MULTIPLE CLASSIFIERS
Classifiers are related by coordination or dependency. A lot is left implicit in classifier + noun combinations, and with more than two elements the complexity increases.
Related by coordination
The History and Geography Faculty Apple and blackberry tart
The Management and Finance Committee A plane and coach trip
The singular head noun indicates that there is only one Faculty, committee, tart and trip, each of a dual kind. Ambiguity may arise if the head noun is plural. For example, ‘plane and coach trips’ could refer to several trips of a plane + coach type, or to plane trips separate from coach trips, analyzed as: [[plane and coach] trips] or [[plane] and [coach] trips]], respectively.
Related by dependency
Sequences of two classifiers can occur before a noun head, as in the following:
chrome bathroom fittings
Madrid terrorist bombings
In these examples the semantic relations can be inferred directly as increasing dependency from the head noun towards the left. That is, chrome modifies bathroom fittings, not bathroom, and Madrid, in the actual sense used, modified the terrorist bombings. This combination is ambiguous, however, as another reading could be ‘bombings by Madrid terrorists’.

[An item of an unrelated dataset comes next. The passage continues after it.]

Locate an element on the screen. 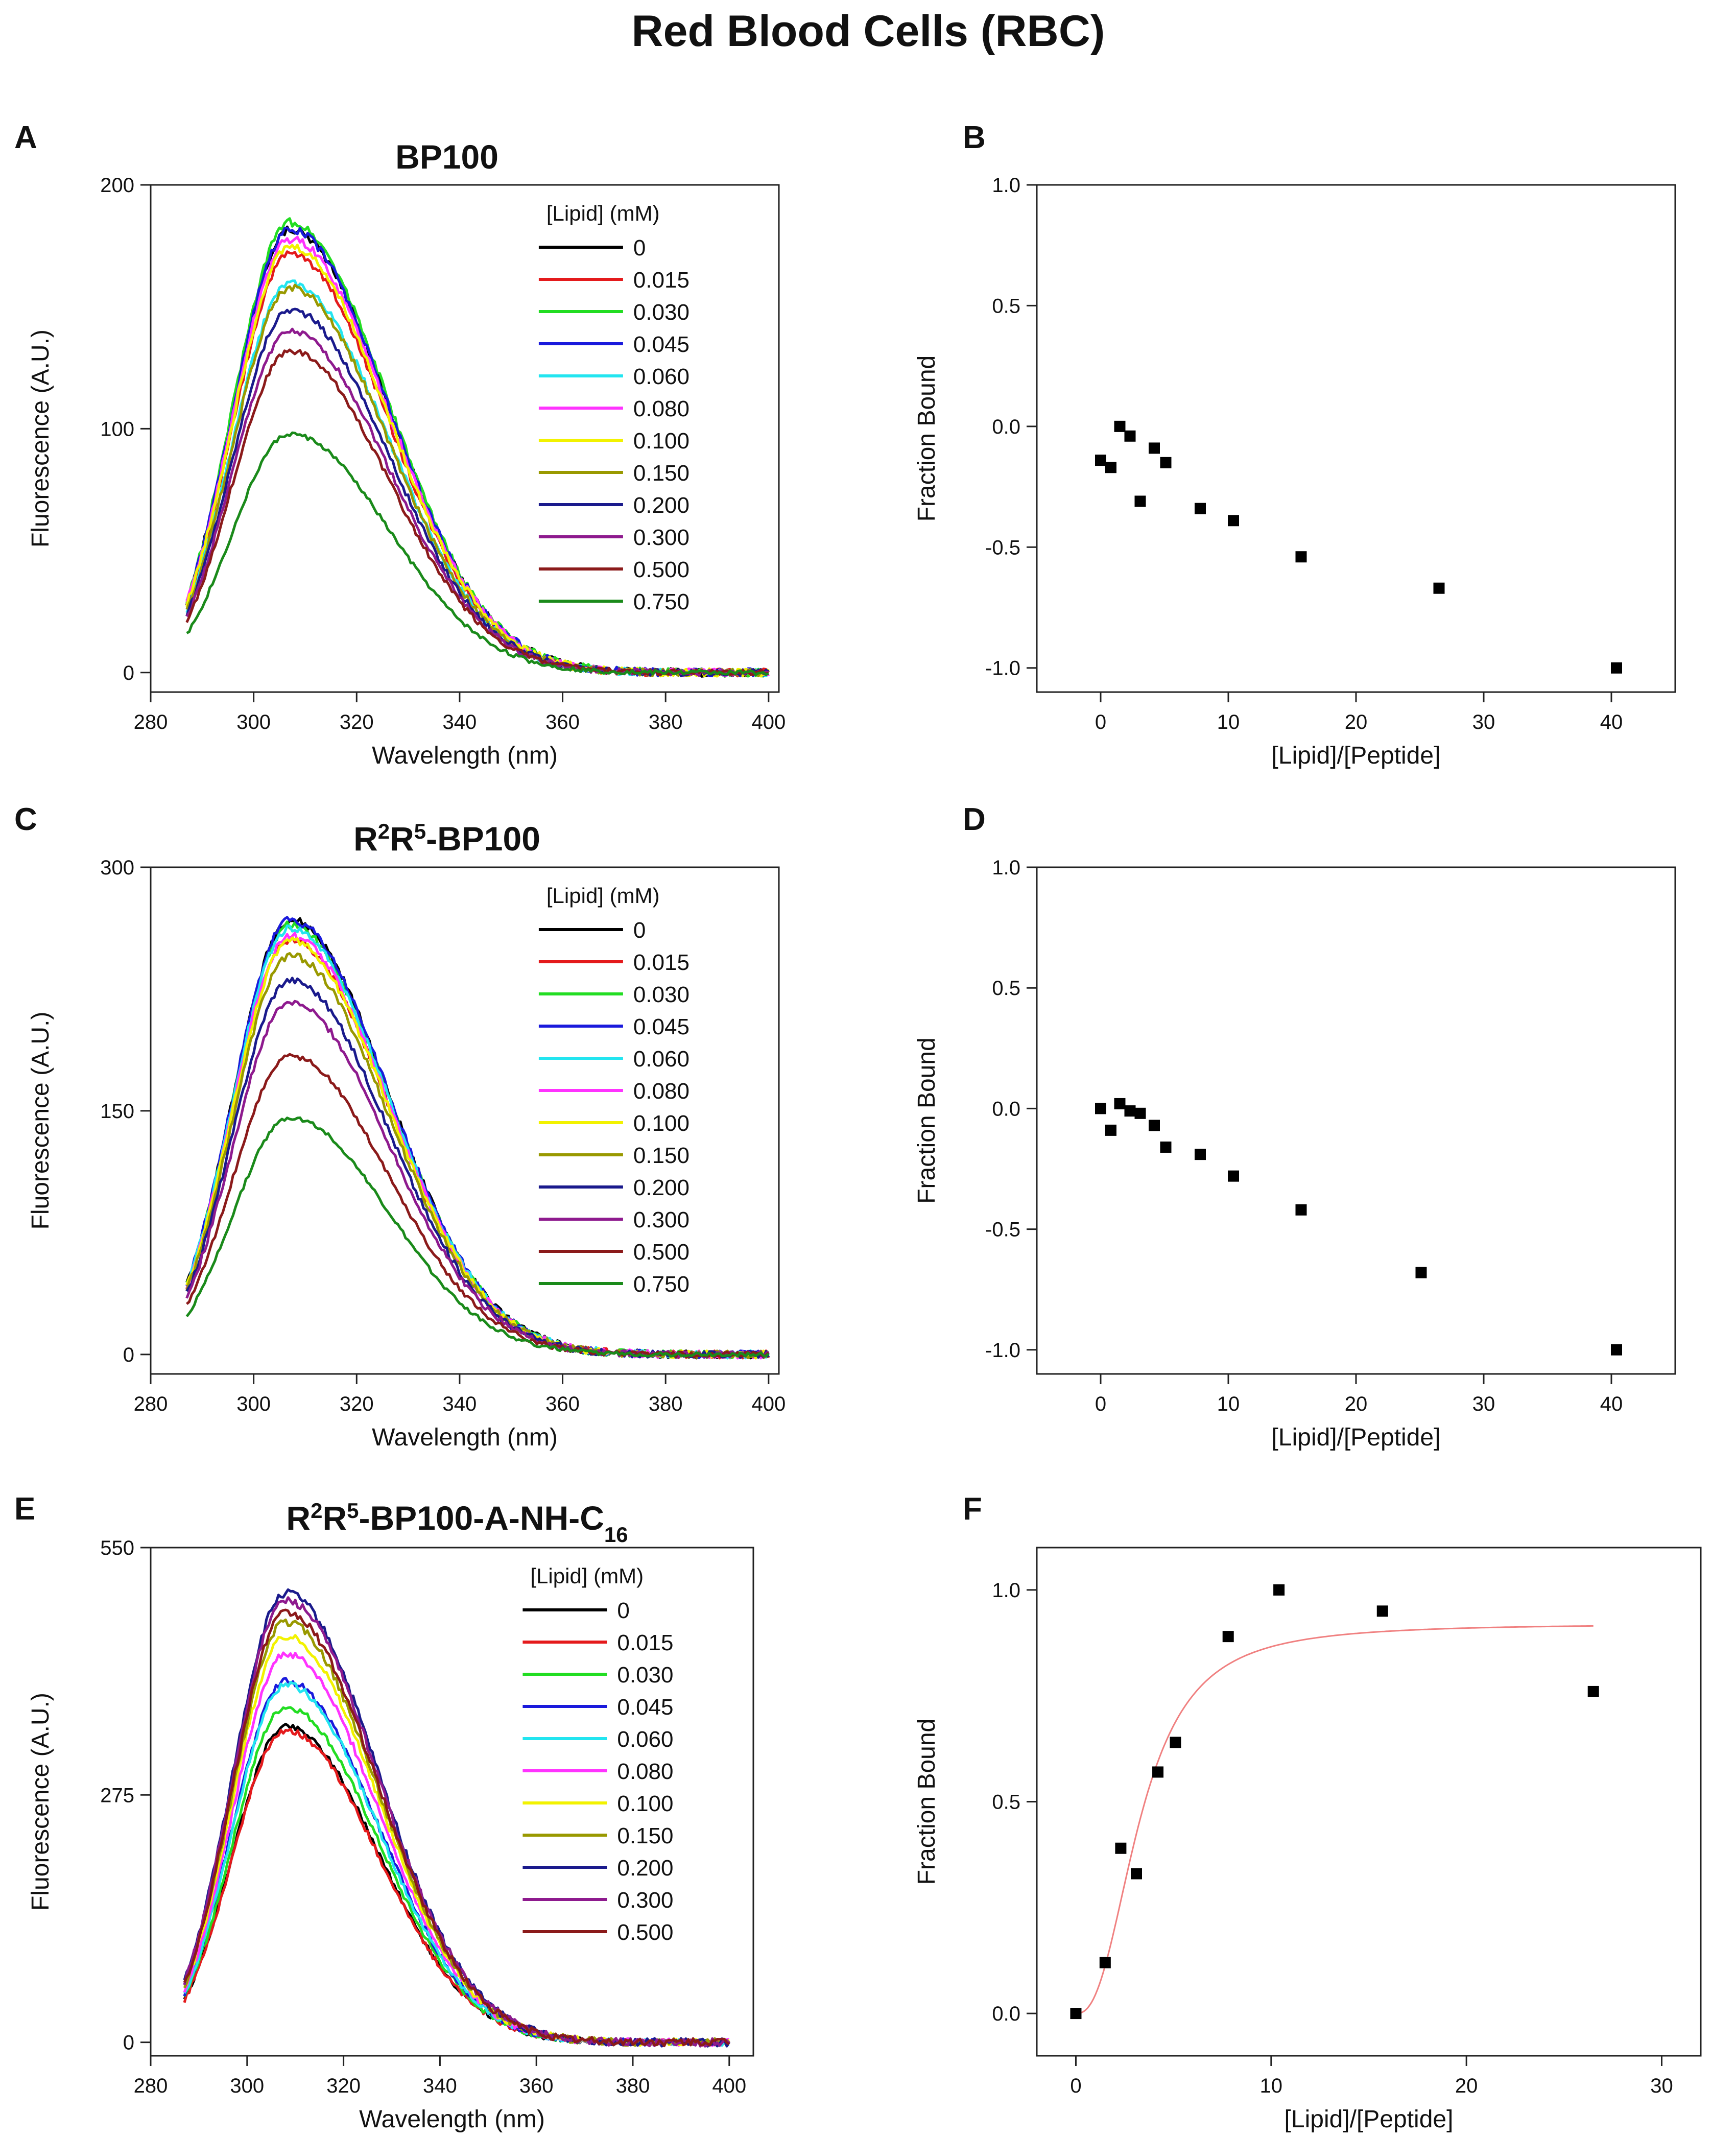 This screenshot has width=1736, height=2137. panel-title: R2R5-BP100-A-NH-C16 is located at coordinates (457, 1523).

It is common, then, to find combinations in which either the classifier or the head is itself sub-modified, or rather, sub-classified, as in the following examples:
Sub-modified classifier Sub-modified head
dining-car service pocket address book
state school pupils The Observer book reviews
two-litre plastic jug Italian graduate students
Such combinations reflect cultural realities. In everyday contexts as well as in more specialized areas of knowledge and activity, there is a tendency in English to ‘encapsulate’ experiences, devices and phenomena of all kinds into short but complex NGs. The ‘telescoped’ effect of such ordered sequences means that, on a first encounter, not only non-native speakers but also natives sometimes have to put in some inferencing to work out the semantic relations.
In medical, political and other institutionalized contexts, the NG is often represented as an acronym, that is, initial letters which themselves are pronounced as a word, or, if that is not possible, as initials:
NATO North Atlantic Treaty Organization
AIDS Acquired Immune Deficiency Syndrome
TEFL Teaching English as a Foreign Language
VIP Very Important Person
Note that with reference to the AIDS sequence, ‘Acquired’ does not modify ‘Immune’ but ‘Immune Deficiency’.